Multiple testing was an important concern. Although Bonferroni correction may be used to address multiple testing, this approach has been suggested to further reduce statistical power and increase Type II error . To avoid identifying false positive results based on p-values, the judgement was based on the direction of associations (potential increasing or decreasing patterns), effect sizes and 95% confidence intervals. Since the percentage of missing data was low (< 10%) in the two cohorts, the results of complete case analysis (N = 4739 for the CFAS II; N = 3374 for the 10/66 study) are reported. Sensitivity analyses using multiple imputation were also carried out to test the impact of missing data on the results. All variables included in the modelling were used to generate 10 imputed datasets. Logistic regression modelling without a random intercept was applied to Model 3 and estimates from the imputed datasets were combined using Rubin’s rule.
Table 1 shows descriptive information on the study populations by CFAS II and the 10/66 study. The mean age was 77.2 years in CFAS II and 77.8 years in the 10/66 study. Both cohorts had a higher proportion of women than men. Most participants in the 10/66 study had none or primary education (62.0%). In CFAS II, over half of participants completed secondary education (10–11 years). In the 10/66 study, over 50% of participants only had up to three assets in their households.
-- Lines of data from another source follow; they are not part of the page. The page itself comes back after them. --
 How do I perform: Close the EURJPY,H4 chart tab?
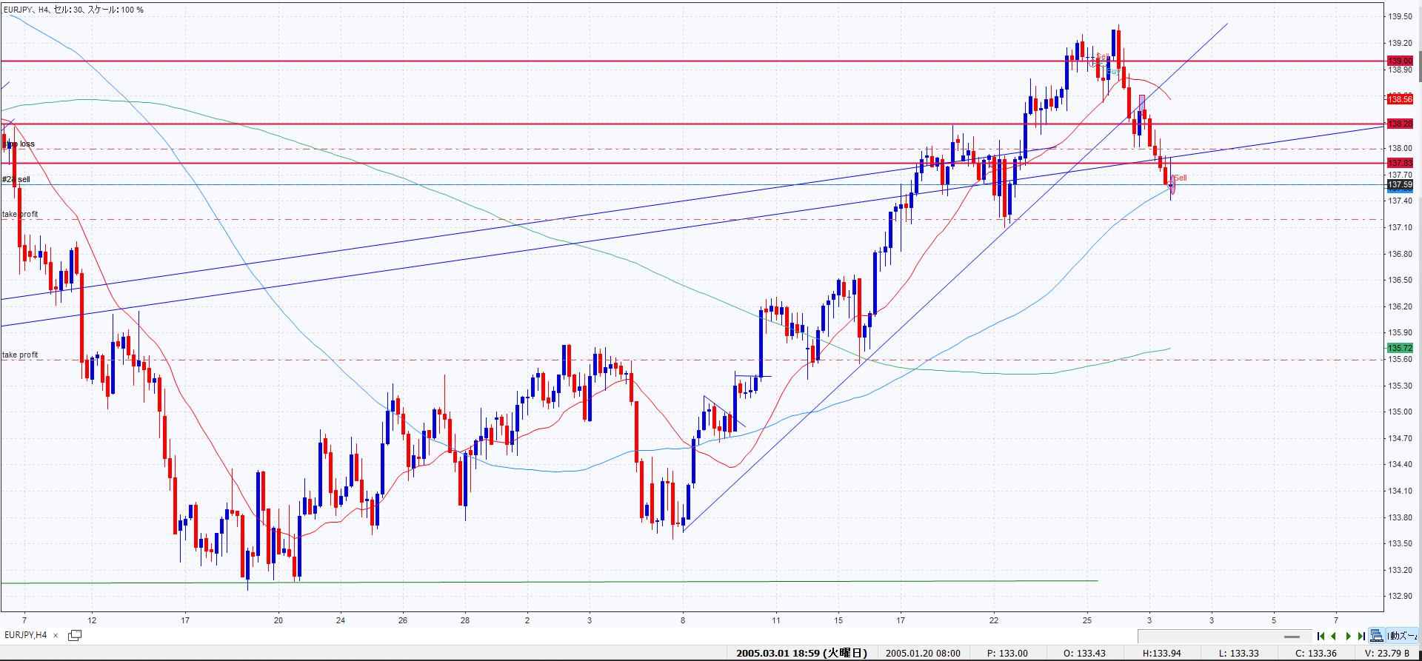tap(56, 635)
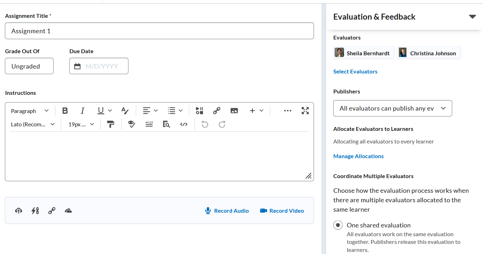483x254 pixels.
Task: Open the Paragraph format dropdown
Action: [30, 111]
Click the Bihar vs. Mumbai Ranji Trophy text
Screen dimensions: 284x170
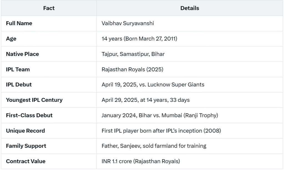click(x=160, y=115)
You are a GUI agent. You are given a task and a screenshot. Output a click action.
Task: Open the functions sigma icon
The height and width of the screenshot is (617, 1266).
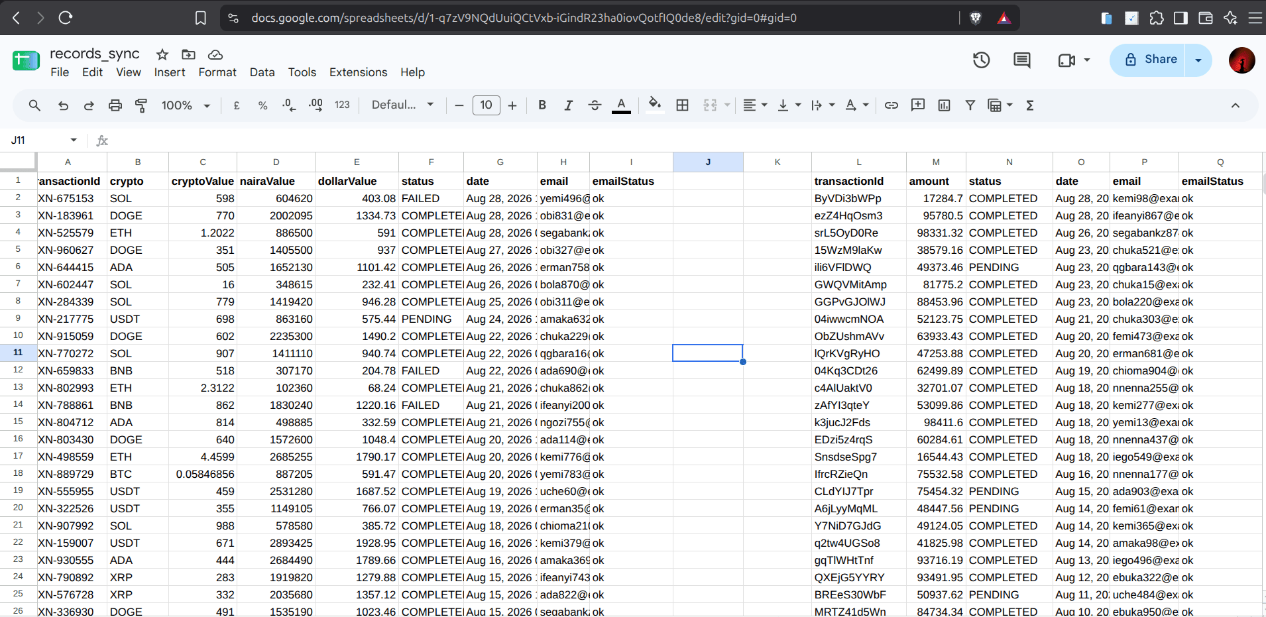(1030, 105)
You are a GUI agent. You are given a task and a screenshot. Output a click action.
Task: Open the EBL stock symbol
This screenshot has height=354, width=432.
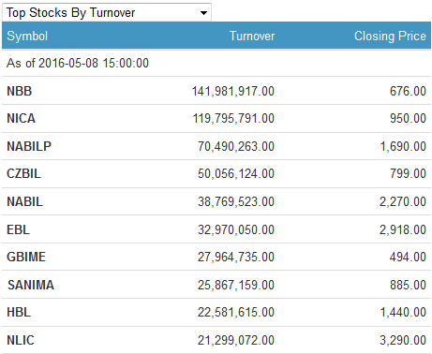pos(18,229)
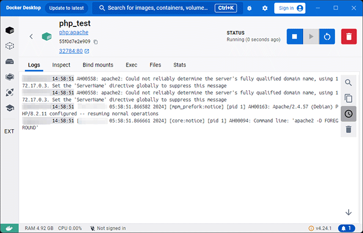363x233 pixels.
Task: Stop the php_test container
Action: [x=295, y=37]
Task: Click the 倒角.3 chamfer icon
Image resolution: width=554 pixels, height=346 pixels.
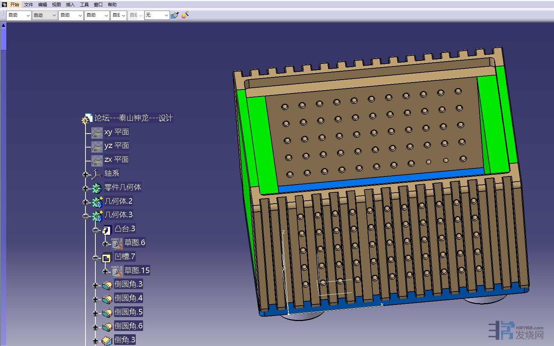Action: (x=107, y=340)
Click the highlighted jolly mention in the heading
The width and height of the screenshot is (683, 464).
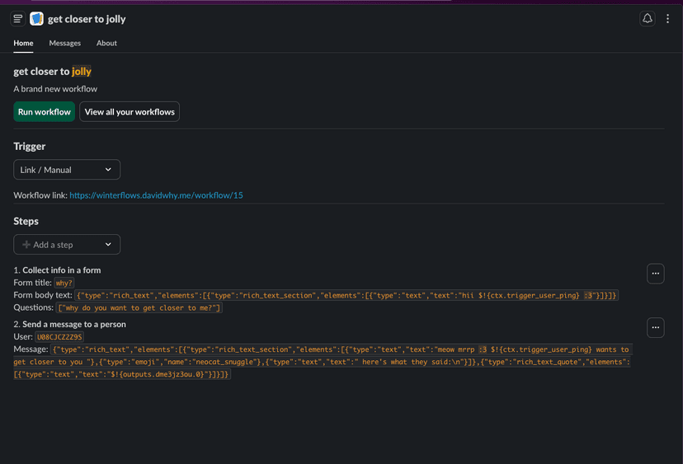(x=82, y=72)
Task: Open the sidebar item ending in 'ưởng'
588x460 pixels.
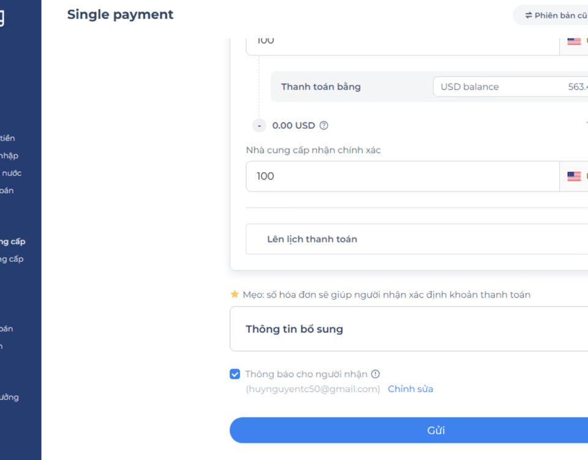Action: tap(9, 397)
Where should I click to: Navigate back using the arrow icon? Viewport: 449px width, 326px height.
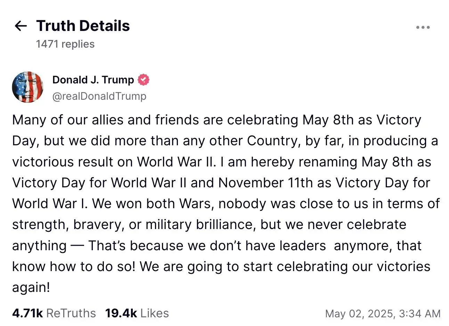pos(21,26)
Based on the GMS-AGECAT algorithm, the percentage of people with dementia was 3.8% (N = 189) in CFAS II and 20.8% (N = 705) in the 10/66 study. Based on the 10/66 dementia diagnostic algorithm, 528 (15.6%) people were identified to have dementia and the overlap of two diagnoses was 399 (11.8%). Among individual factors, older age, lower education and socioeconomic levels and poorer self-rated health were associated with higher odds of dementia (Table S4). The intraclass correlation was estimated to be 0.15 in CFAS II and < 0.01 in the 10/66 study when adjusting for all individual level factors.
Figure 1a shows the median distance to eight amenities in the three CFAS II centres and the four 10/66 sites. In CFAS II, the median distance to the nearest amenities was less than 1 km apart from movie theatre. The 10/66 rural Mexico site had generally longer distance to local amenities compared to other sites. Figure 1b reports the median percentage of local green and blue spaces within 400 m and 800 m across sites. The median percentages of recreational green spaces were higher in CFAS II (3.1% for 400 m; 4.5% for 800 m) than in the 10/66 study (0.7% for 400 m; 1.5% for 800 m). The percentages of nature green spaces were particularly high in rural Mexico (19.2%). The percentages of blue spaces were generally low or did not exist in the local areas of the participants.
Table 2 shows the associations between distance to the nearest local amenities and dementia in CFAS II and the 10/66 study and the associations for the presence of local amenities and green/blue spaces are reported in Table S5. In CFAS II, the associations were generally weak apart from park and post office (Table 2). Living far from public parks was associated with lower odds of dementia (0.64; 95% CI: 0.42, 0.95) and the effect sizes were not attenuated after adjusting for sociodemographic factors and self-rated health. Living far from a post office was associated with higher odds of dementia and the adjusted odds ratio was 1.47 (95% CI: 0.96, 2.24). For healthcare amenities, living in areas with a longer distance to a GP surgery or pharmacy was not associated with dementia after adjustment for individual factors. No associations were found for local green/blue spaces.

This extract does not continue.